FIGURE 2. Verification of the ERG signature. (A) Kaplan–Meier curves for the OS of patients between the high-risk group and low-risk group (divided by the ERG signature) in TCGA cohort. (B) AUC of time-dependent ROC curves verified the prognostic performance of the risk score in TCGA cohort. (D) Kaplan–Meier curves in the ICGC cohort. (E) AUC of time-dependent ROC curves in the ICGC cohort. (C,F) t-SNE and PCA dimension reduction analysis of the high- and low-risk groups based on the risk score in TCGA cohort. (G) Forest plots of univariate Cox regression analyses containing the clinical feature and risk score of the ERG signature in TCGA cohort.
Identification of the mitosis score
DEGs were subsequently identified in the high- and low-risk groups. As presented in Figure 3A, GO analysis showed that the differential genes were mainly enriched in mitotic-related processes (mitotic sister chromatid segregation, mitotic nuclear division, sister chromatid segregation, and cell proliferation, etc.). The associations between these DEGs were analyzed and clustered through the STRING website. The largest cluster was mainly enriched in mitotic-related genes (Figure 3B). Full cluster genes are listed in Supplementary Table S4.
FIGURE 3. Identification of the mitosis score. (A) Top 25 enriched genes identified using GO enrichment analysis of DEGs between high- and low-risk groups (p < 0.05, q < 0.05). (B) PPI network constructed using the STRING database illustrated interactions among the DEGs. The Markov clustering algorithm identified the biggest cluster. (C,D) AUC of time-dependent ROC curves (C) and Kaplan–Meier curves (D) of the non-normalized mitosis-related gene signature in TCGA. (E,F) AUC of time-dependent ROC curves (E) and Kaplan–Meier curves (F) of the normalized mitosis-related gene signature in TCGA.
A study has proposed a mitosis-related gene signature for tumors (Hydbring et al., 2017).
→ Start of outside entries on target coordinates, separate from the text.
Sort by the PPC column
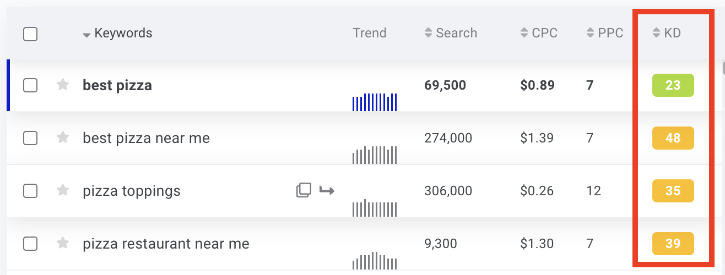pos(605,33)
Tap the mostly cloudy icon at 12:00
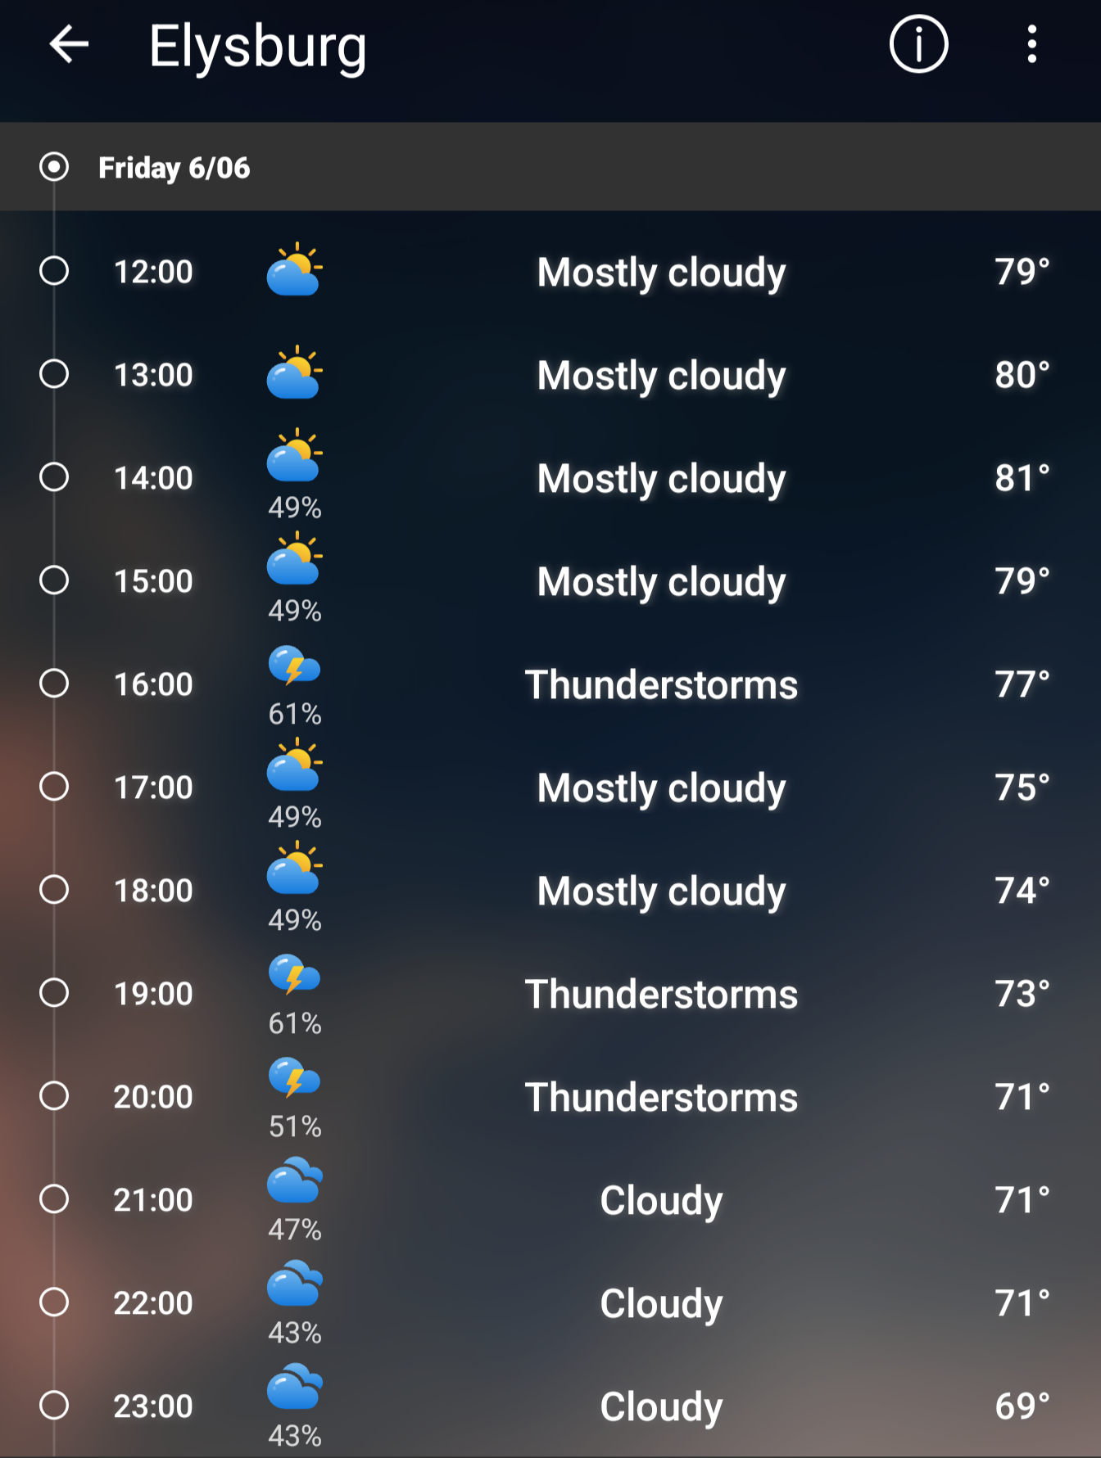The image size is (1101, 1458). (x=295, y=269)
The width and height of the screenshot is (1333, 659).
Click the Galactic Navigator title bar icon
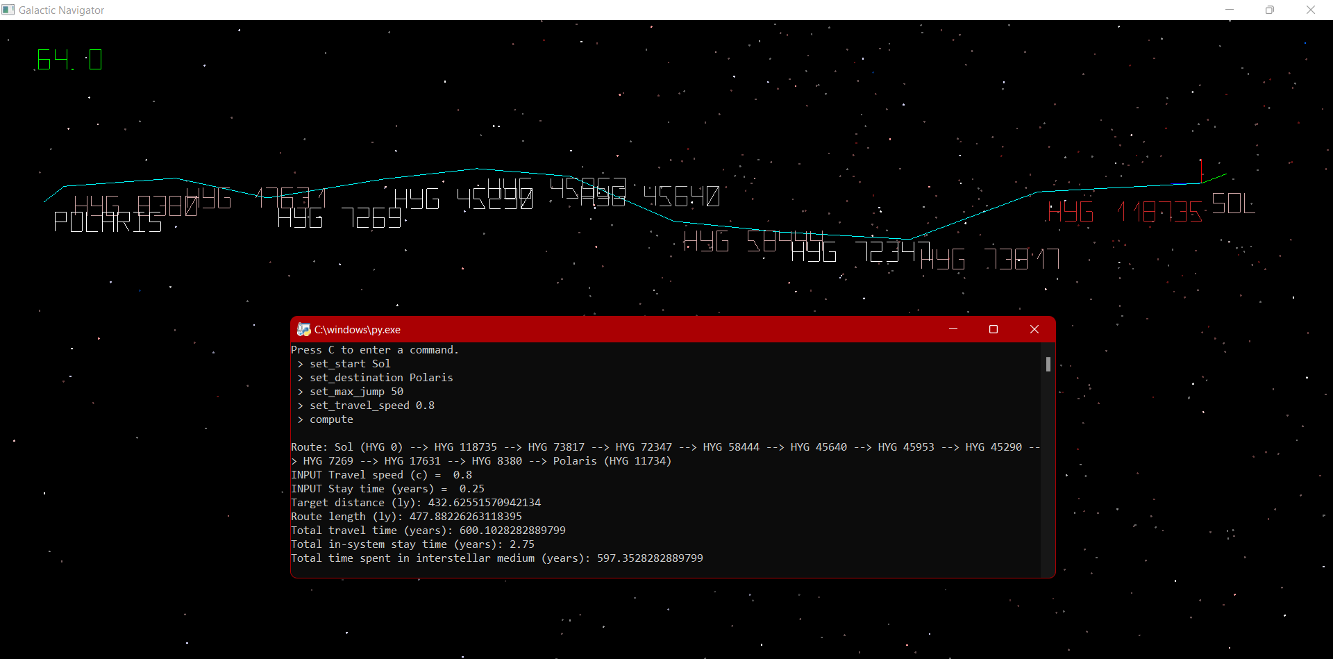pyautogui.click(x=8, y=10)
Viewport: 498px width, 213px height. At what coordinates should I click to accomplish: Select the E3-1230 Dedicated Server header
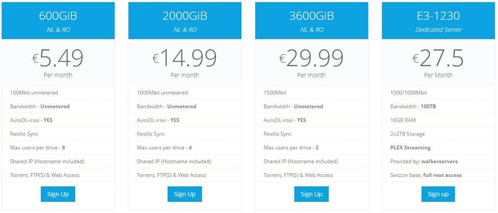click(x=438, y=20)
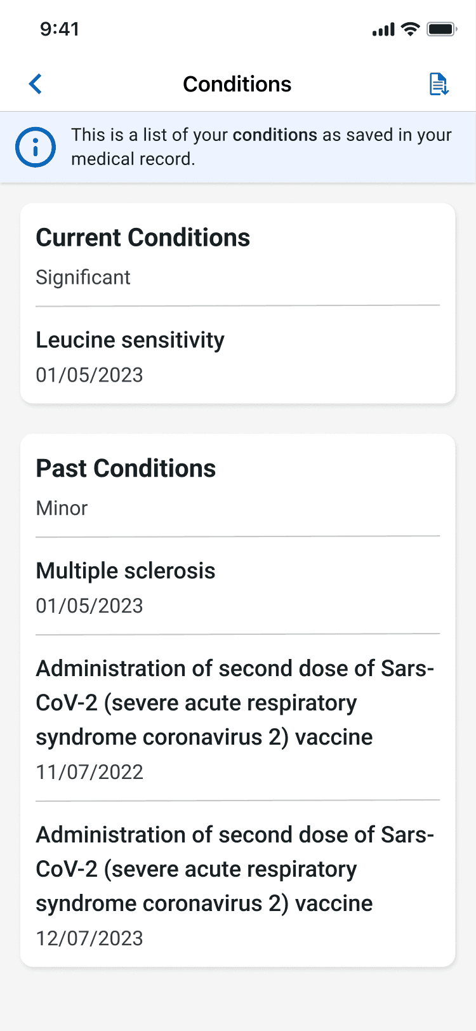The image size is (476, 1031).
Task: Tap the bold word "conditions" in the banner
Action: point(275,135)
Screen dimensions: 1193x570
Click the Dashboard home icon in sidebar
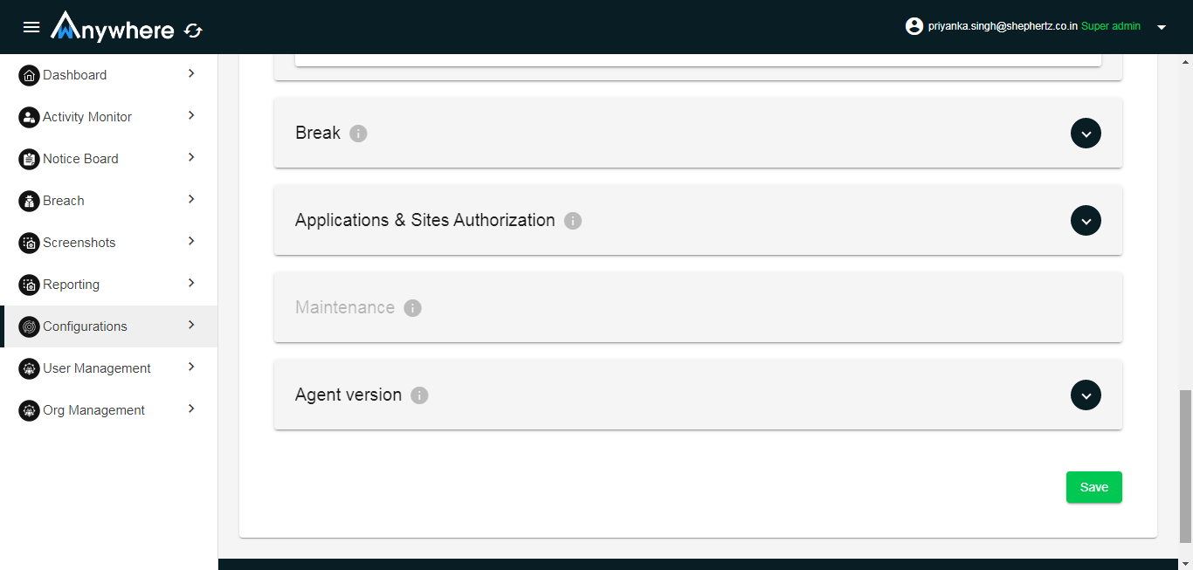(29, 75)
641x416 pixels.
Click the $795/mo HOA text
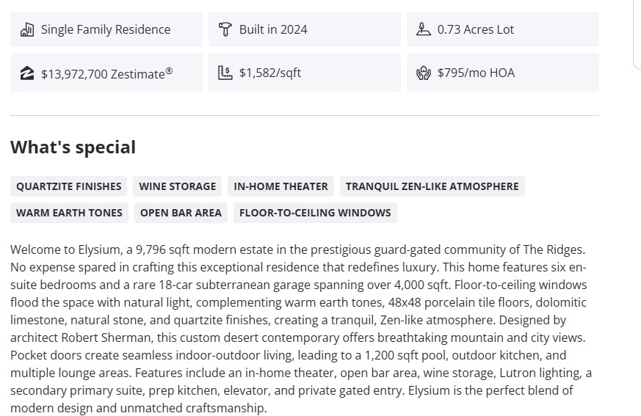tap(476, 73)
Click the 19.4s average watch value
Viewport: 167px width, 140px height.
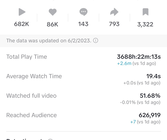(x=153, y=76)
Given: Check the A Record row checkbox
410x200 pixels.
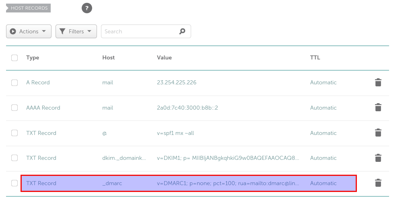Looking at the screenshot, I should [14, 83].
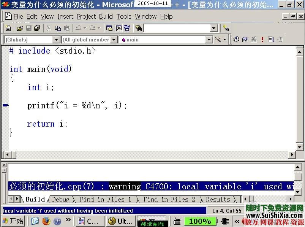Screen dimensions: 305x227
Task: Switch to the Debug tab in output pane
Action: [x=61, y=199]
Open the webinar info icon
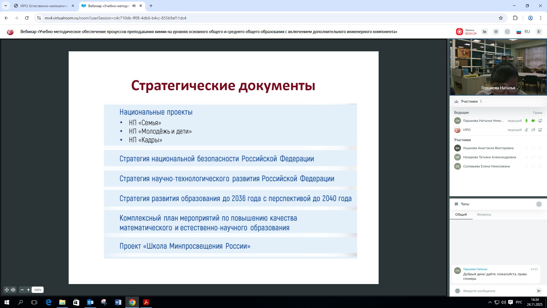The width and height of the screenshot is (547, 308). click(496, 32)
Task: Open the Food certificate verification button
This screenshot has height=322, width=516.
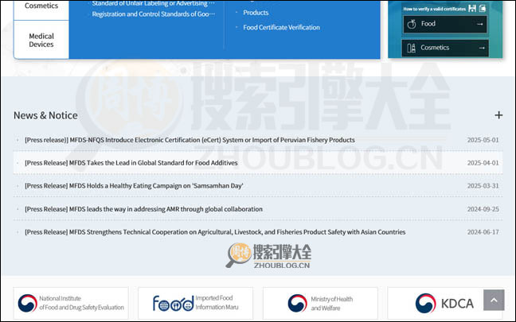Action: [x=445, y=24]
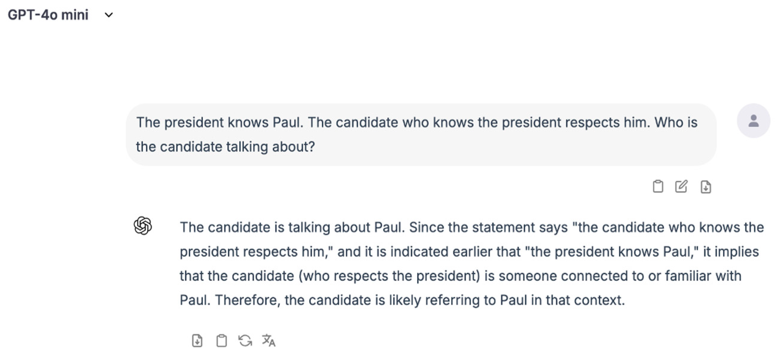Regenerate the assistant's response
Screen dimensions: 776x354
tap(245, 341)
Genes for the mitosis-related gene signature are shown in Supplementary Table S1. Then, we applied this signature to HCC patients in TCGA cohort. The Kaplan-Meier curve showed that a lower score of the signature was associated with better HCC OS (Figure 3D, p < 0.05). The AUC was 0.734 at 1 year, 0.676 at 2 years, and 0.658 at 3 years (Figure 3C). Then, we used univariate Cox regression and LASSO analyses to normalize mitosis-related genes (BRSK1, CDKN2B, GML, KIF2C, RAN, and TTK). The mitosis signature had a better performance in predicting HCC prognosis after normalizing (Figure 3F, p < 0.05). Also, the AUC reached 0.750 at 1 year, 0.710 at 2 years, and 0.676 at 3 years (Figure 3E), which was better than the non-normalized signature.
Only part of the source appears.